--- START ---

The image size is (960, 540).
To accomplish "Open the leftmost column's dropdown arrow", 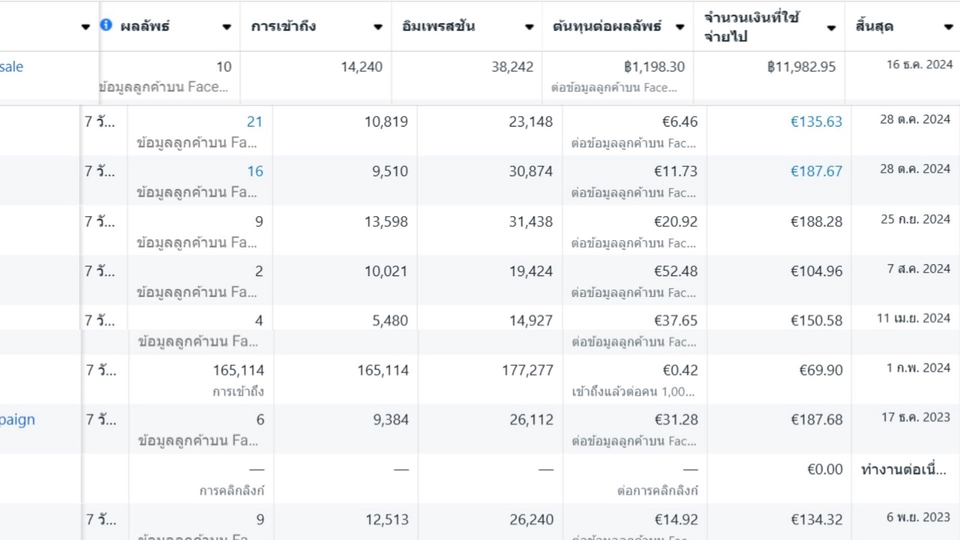I will click(85, 27).
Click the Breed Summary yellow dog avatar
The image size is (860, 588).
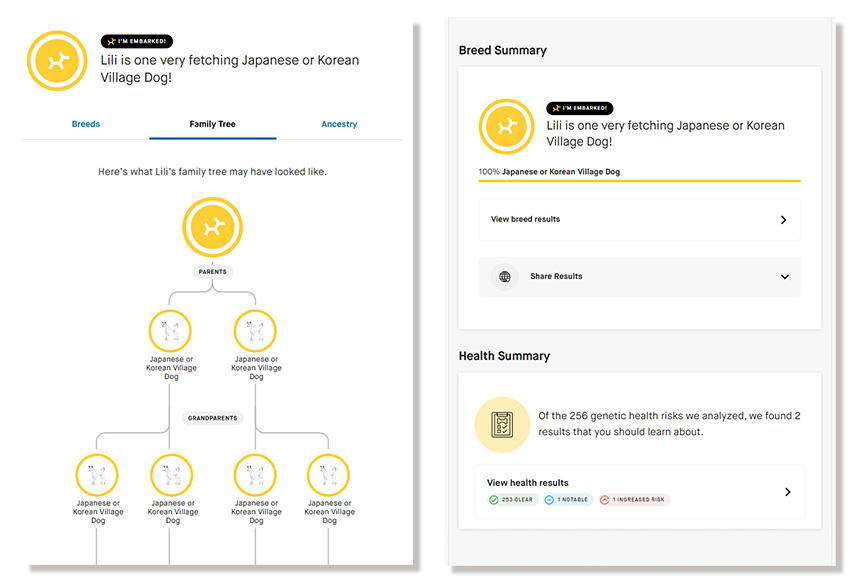[506, 126]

--- END ---

Quote only the lines that start at the line holding "Click the Breed Summary yellow dog avatar" and end at the last line of the entries, including both of those lines, and omit every picture.

Click the Breed Summary yellow dog avatar
The image size is (860, 588).
[506, 126]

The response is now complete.